Copy the part of the material that runs from its first line through the line containing "click(71, 556)", swapping "screenshot" for "screen capture" and keeping everything else unchanged. Leave the pictures out of your answer.

··· Recorded data

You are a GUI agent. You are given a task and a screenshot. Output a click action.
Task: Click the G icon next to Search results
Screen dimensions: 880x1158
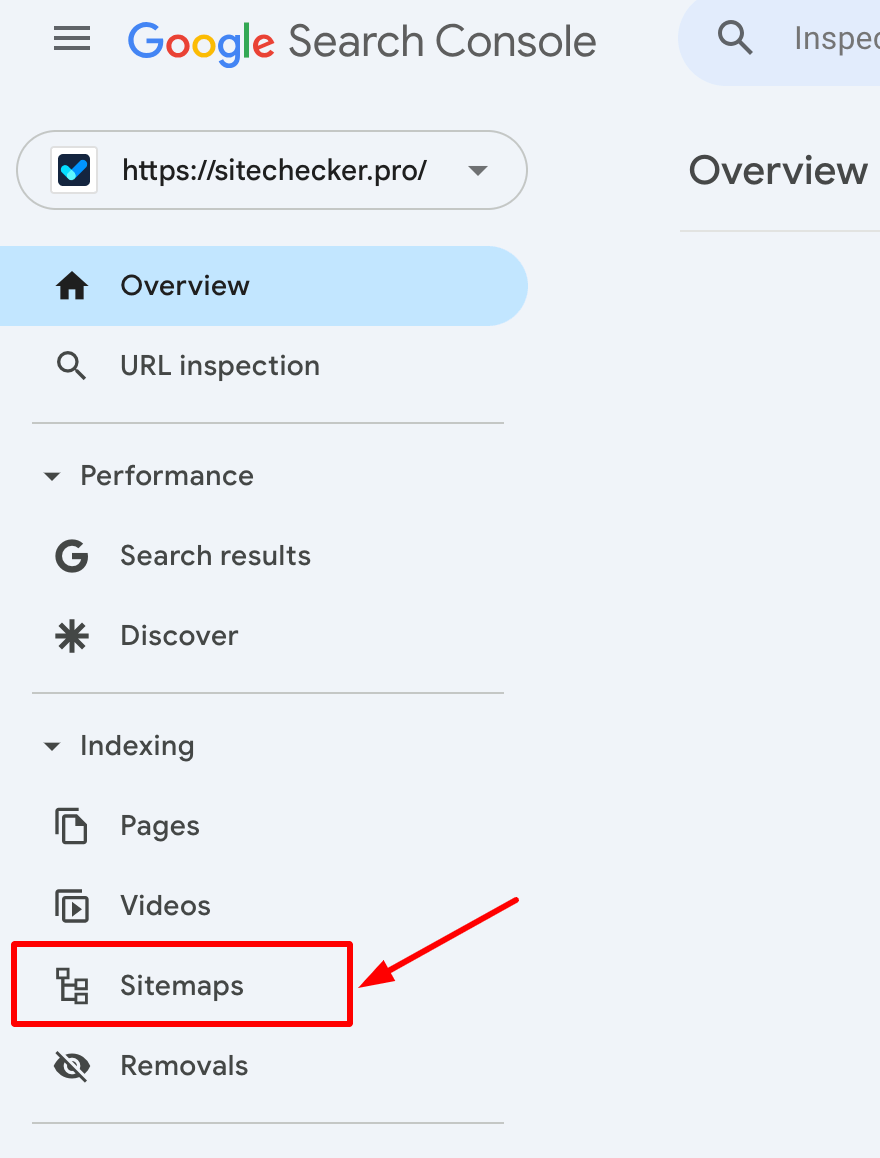click(71, 556)
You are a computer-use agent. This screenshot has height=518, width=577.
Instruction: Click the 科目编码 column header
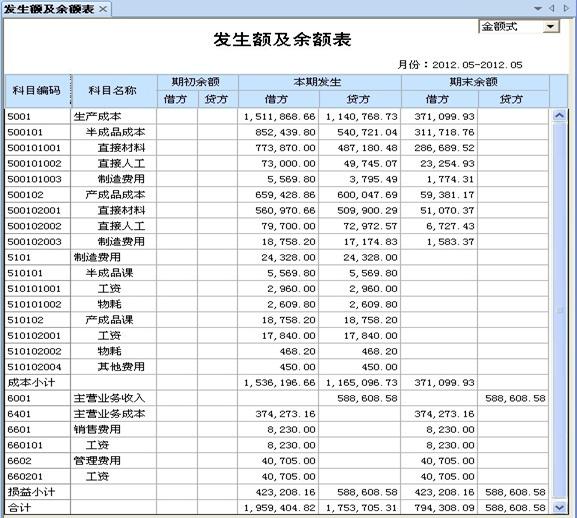point(38,91)
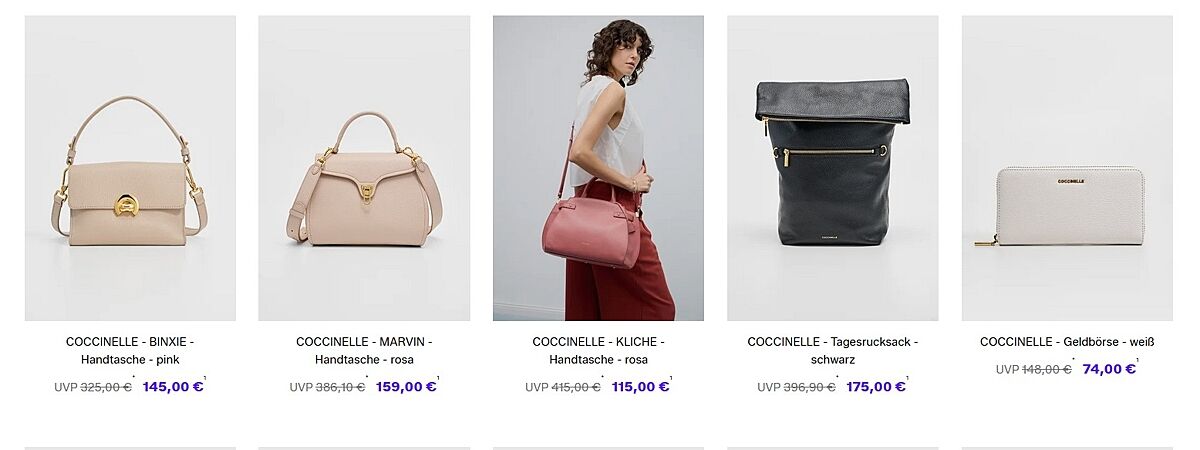Select the 74,00 € sale price
Viewport: 1200px width, 450px height.
click(1109, 369)
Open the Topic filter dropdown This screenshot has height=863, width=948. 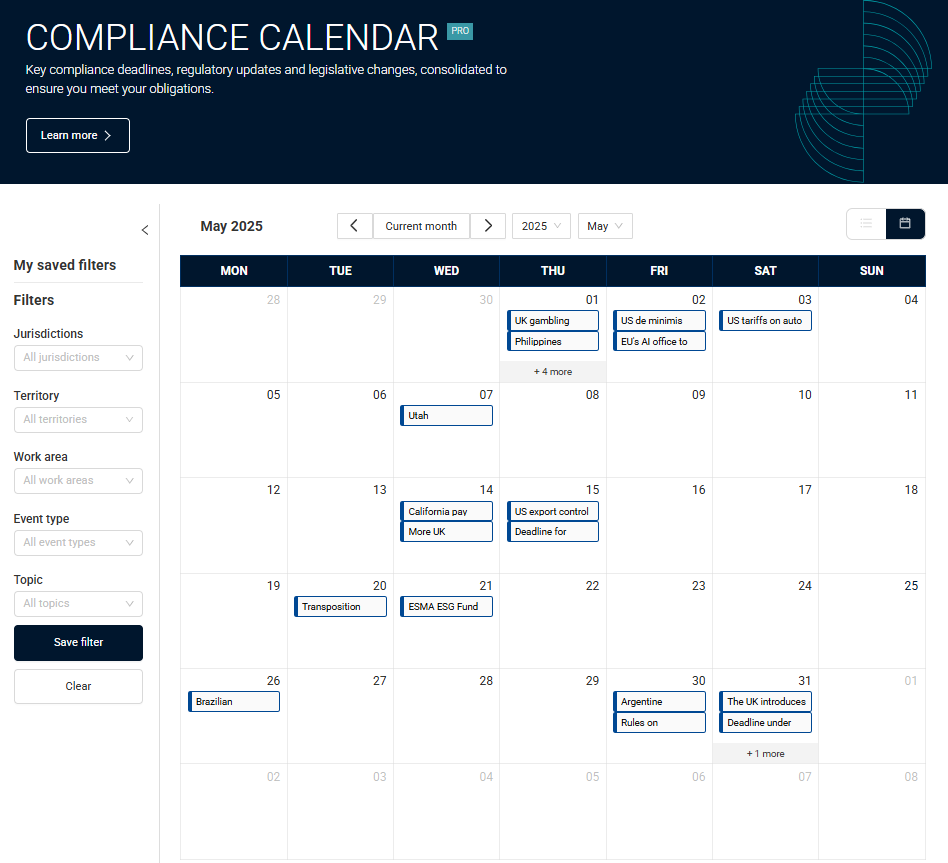tap(78, 603)
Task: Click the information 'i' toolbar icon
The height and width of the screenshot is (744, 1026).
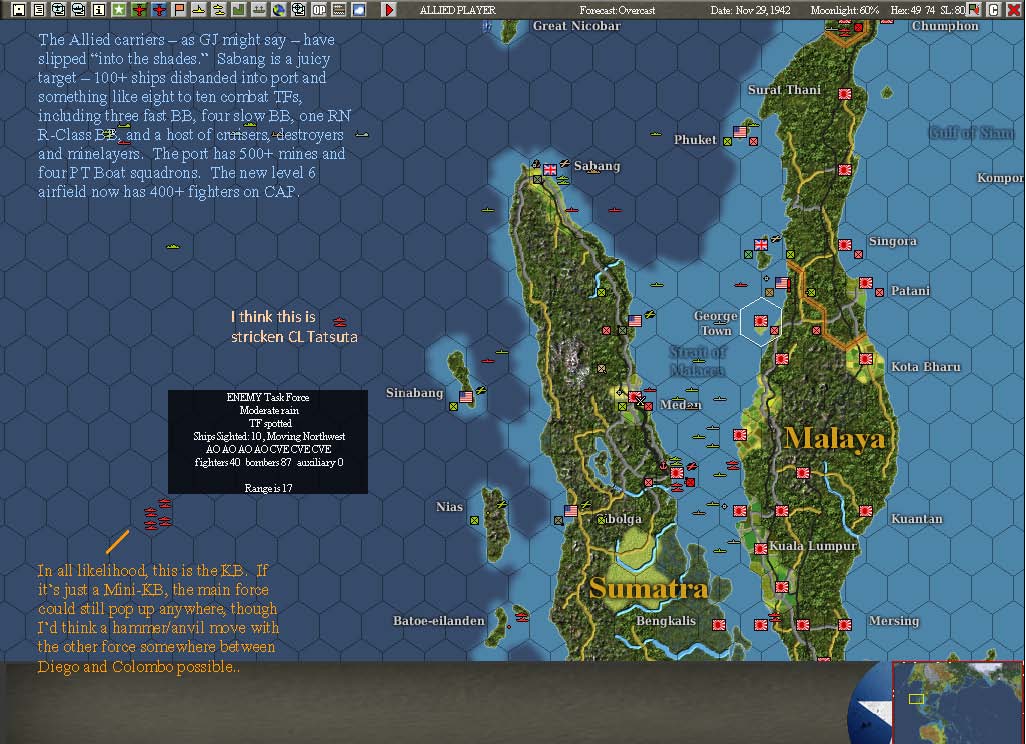Action: [x=98, y=9]
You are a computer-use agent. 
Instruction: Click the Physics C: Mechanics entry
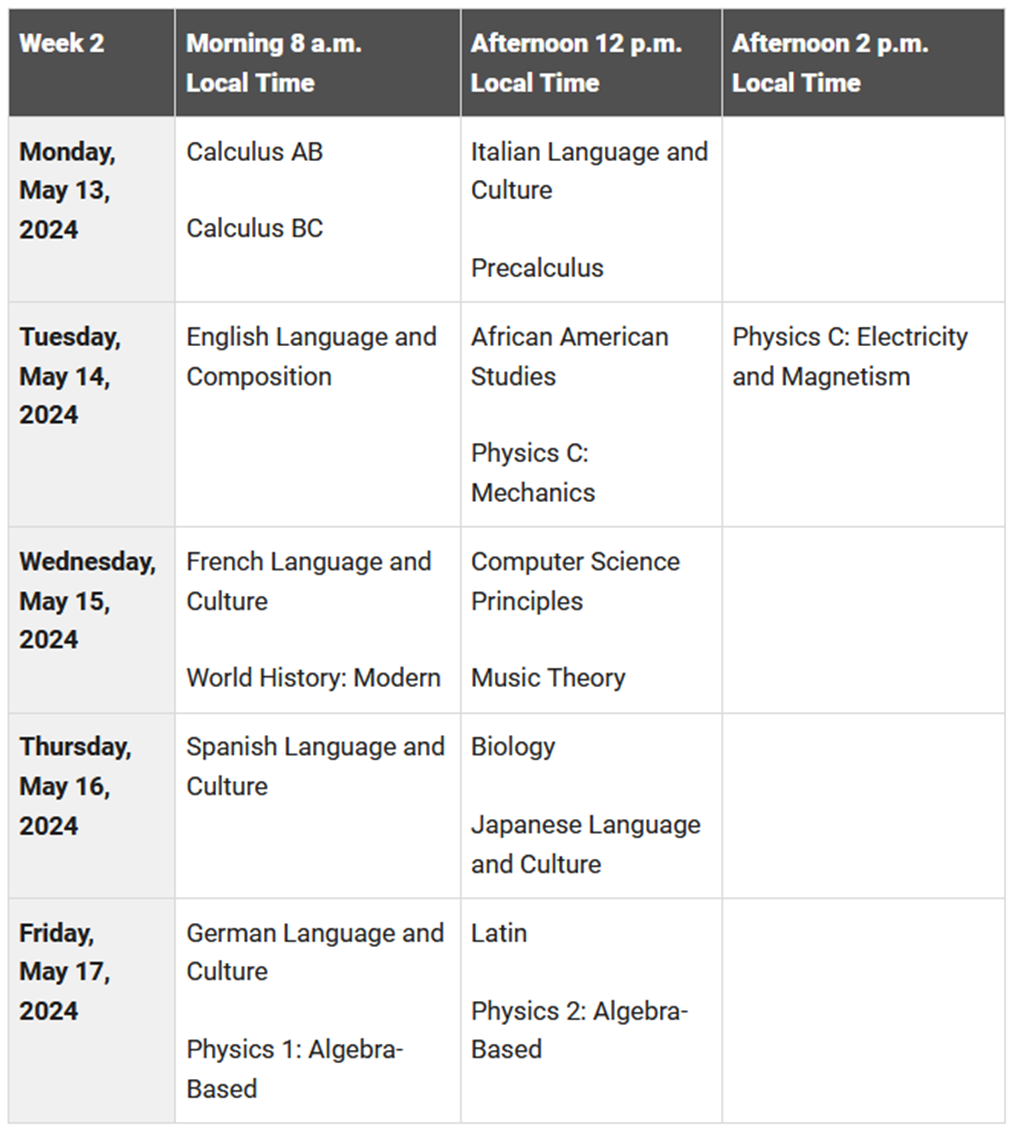click(533, 473)

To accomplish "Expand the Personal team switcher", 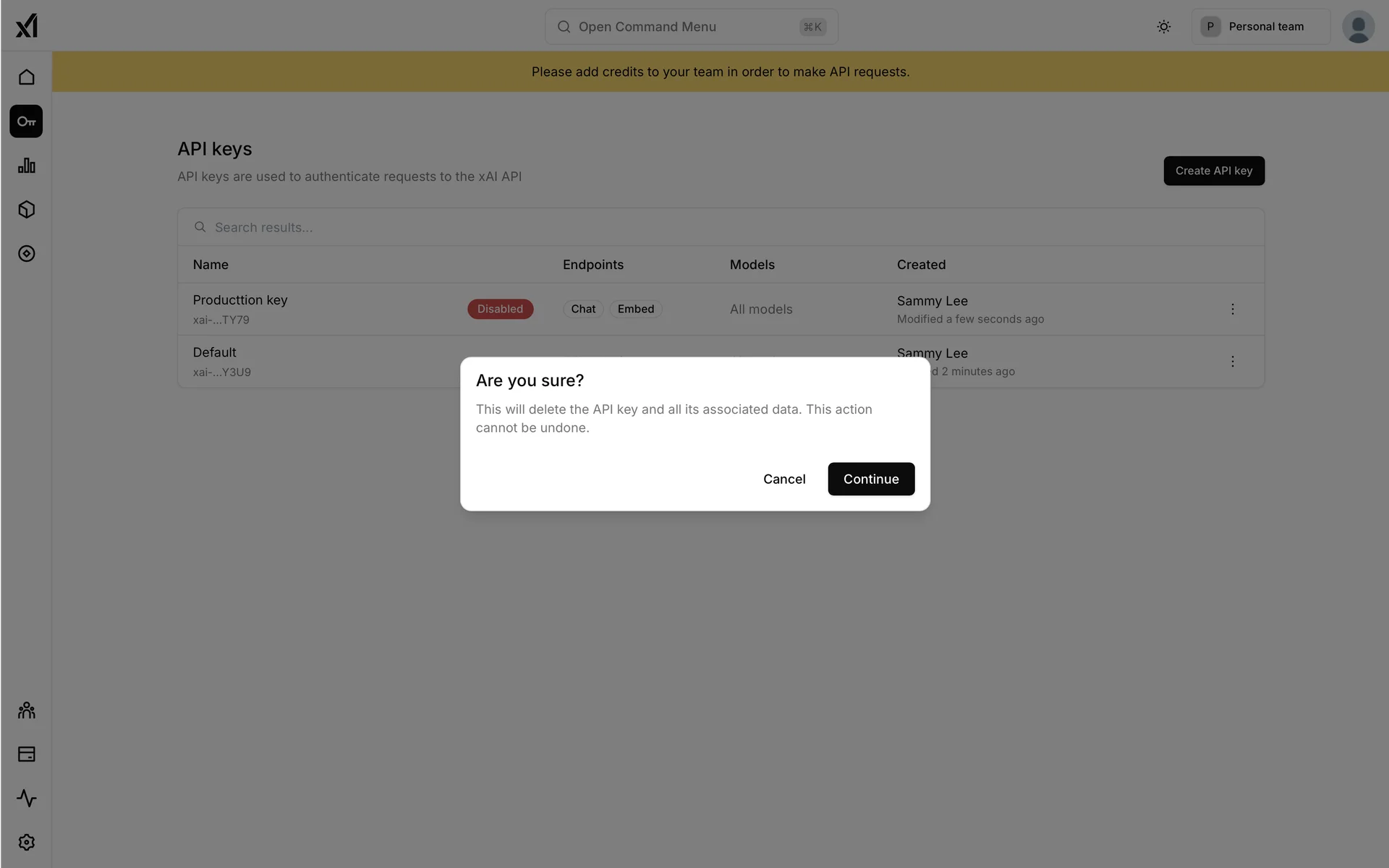I will tap(1260, 27).
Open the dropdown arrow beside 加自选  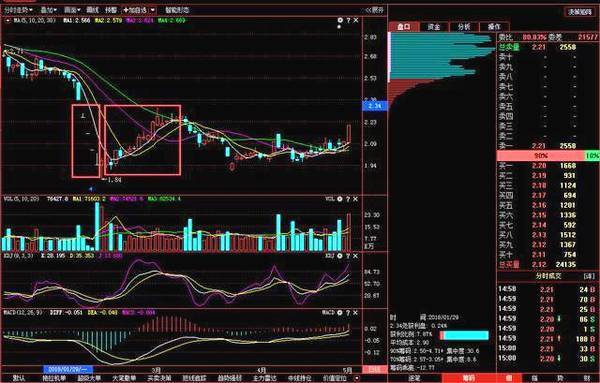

······

◆ Answer for the task
You are a GUI agent. You are given a task and a screen capture. Output a click action.
Task: Click the G icon next to Search results
Screen dimensions: 880x1158
click(71, 556)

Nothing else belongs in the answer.